Enquanto Virgínia Cavendish e Enrique Díaz retornam como Rosinha e o cangaceiro Joaquim Brejeiro, Humberto Martins, Fabíula Nascimento, Eduardo Sterblitch e Luis Miranda são as novas figuras principais em Taperoá – além, é claro, da participação de Taís Araujo como a Compadecida. Um elenco, sem dúvidas, cheio de talentos, mas com um encaixe que nem sempre dá certo porque falta robustez para que se encaixem na trama e tenham arcos mais completos.
Em relação à presença dos novos personagens, penso que O Auto da Compadecida 2 funcionaria bem como uma série de televisão em que cada uma destas figuras poderia estrelar seus próprios momentos. E aqui, aliás, deixo um destaque em especial para Luis Miranda: interpretando um vigarista amigo de João Grilo, o ator cria uma figura cativante que parece ter muitas outras boas histórias para contar.
Além dos novos rostos, as escolhas estéticas também marcam uma grande diferença entre o primeiro e o segundo filmes. Enquanto no filme de 2000 a fronteira entre o realismo e a fantasia era suave, a sequência pisa fundo no lúdico, em uma fábula de cores fortes e cenários cartunescos, como a rádio comandada pelo personagem de Sterblitch. Junto a isso, temos uma produção com um clima mais “fechado”, no sentido de que muito da história acontece em ambientes internos e com intervenções digitais.
A mudança causa estranhamento a princípio, mas sinto que, em alguma medida, também afasta a obra da impressão de “imitação” porque dá a ela uma identidade própria, contemporânea e com pontos bem explorados. As anedotas contadas por Chicó, por exemplo, vêm ilustradas com técnica stop motion e dão vida aos inesquecíveis “não sei, só sei que foi assim” do protagonista de Selton Mello.

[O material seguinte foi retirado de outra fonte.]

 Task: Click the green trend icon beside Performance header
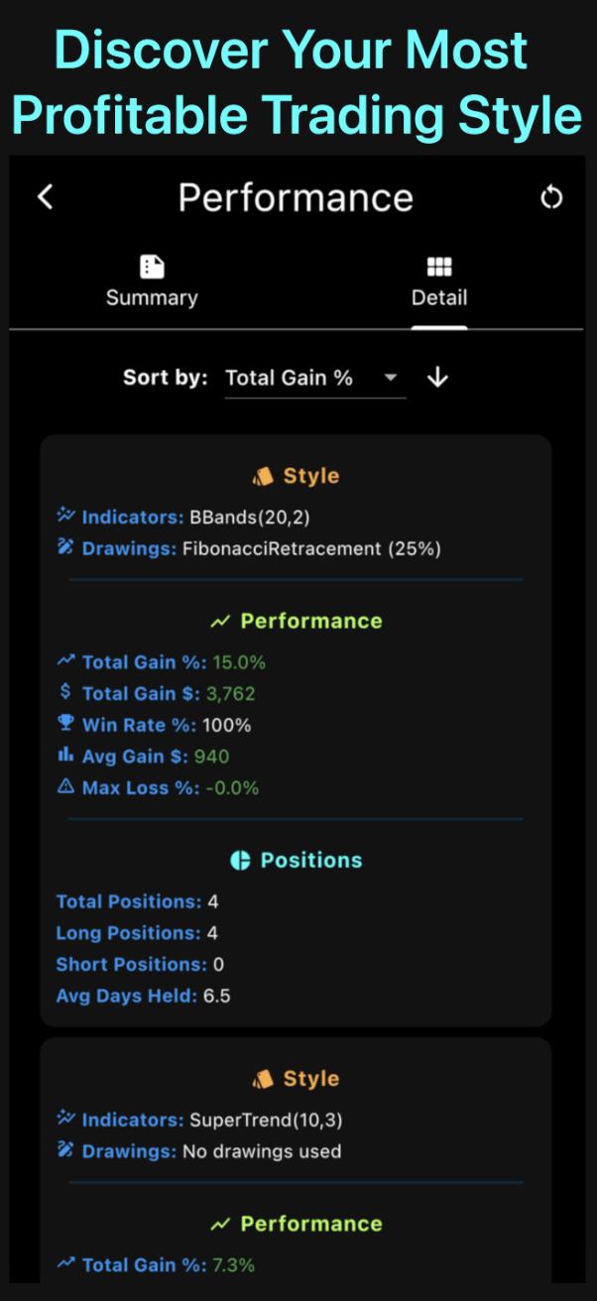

Ainda que questões com o uso dos personagens e decisões técnicas afastem a obra da genialidade da criação de Ariano Suassuna, a sensação é de que nenhum desses problemas é grande o bastante para bater de frente com Chicó e João Grilo. O lançamento do segundo filme reforça um fato (do qual, acho, sempre soubemos): o Auto da Compadecida é uma das obras mais importantes da cultura brasileira, essa dupla de personagens são lendas e grandes histórias criam laços profundos.